Esta manhã em particular eu tinha acordado de mau humor.

Isso não era comum para mim, ela era uma menina muito alegre apesar das circunstâncias. Mas a noite passada foi especialmente frustrante, o homem que eu queria tanto me negou um passe para o prazer da carne. E o pior foi que ele exigiu que ninguém mais pudesse dar a ele. Eu não sei por quanto tempo ele queria que eu fosse virgem, e eu não tinha certeza de quanto tempo eu iria obedecê-lo por nada.

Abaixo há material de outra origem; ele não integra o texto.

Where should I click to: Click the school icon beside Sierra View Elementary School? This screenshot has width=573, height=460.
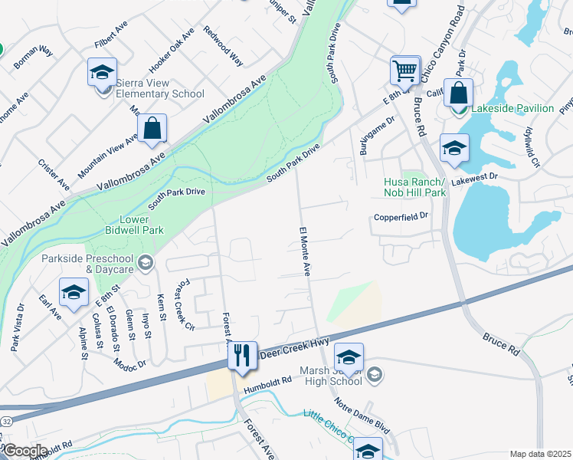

Desde que ele se mudou para a casa ao lado, e eu descobri que ele estava me observando enquanto eu tomava banho, ele começou a despertar em mim preocupações sexuais que eu nunca tinha tido antes. Também era verdade, que ele atingiu a idade em que comecei a me interessar pelo assunto.

Vê-lo tão bonito e tão masculino, com uma virilidade inata me fez sentir muito mais do que pensei que poderia sentir. E agora estando sob suas ordens, mas sem poder lucrar com o fruto proibido, por causa dele, fiquei extremamente frustrado.

- bom dia querida, hora de levantar - minha mãe bateu na porta do meu quarto como sempre.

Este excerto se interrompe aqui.